WORK TO BE COMPLETED
Please output the lines of the listing below as a JSON list of strings, one string per line and no blank lines, covering everything from the start of the listing down to the line containing "tap(57, 128)", with both ends included. Leave the pictures out of your answer.

[Collected data entries]

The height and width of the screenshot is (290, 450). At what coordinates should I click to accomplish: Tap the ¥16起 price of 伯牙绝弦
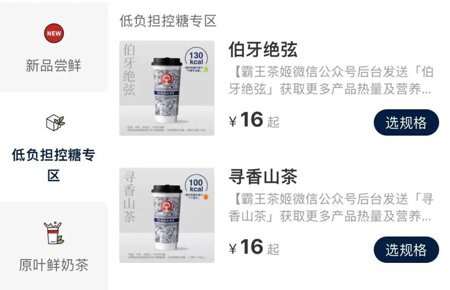(254, 120)
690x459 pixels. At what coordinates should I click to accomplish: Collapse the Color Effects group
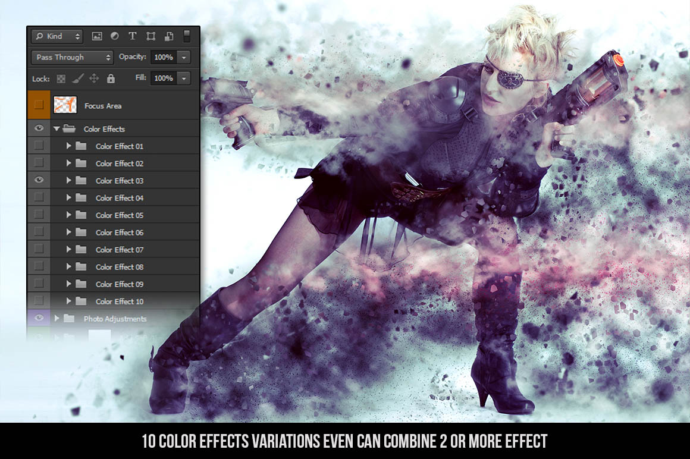tap(57, 128)
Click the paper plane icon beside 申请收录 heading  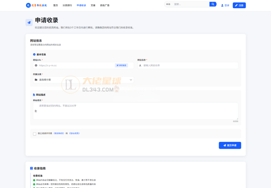[x=29, y=22]
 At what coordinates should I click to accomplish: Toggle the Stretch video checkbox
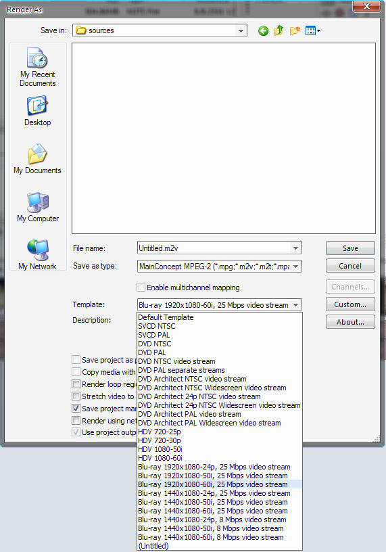pos(76,396)
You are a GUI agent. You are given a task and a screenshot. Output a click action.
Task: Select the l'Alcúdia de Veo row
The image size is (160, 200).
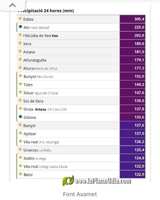click(x=81, y=35)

ANSWER TO THE TASK
[
  "The height and width of the screenshot is (290, 450). At what coordinates should I click to accomplish: Tap the ¥16起 price of 伯牙绝弦",
  "(254, 120)",
  "690x459 pixels. At what coordinates should I click to accomplish: Collapse the Color Effects group",
  "tap(57, 128)"
]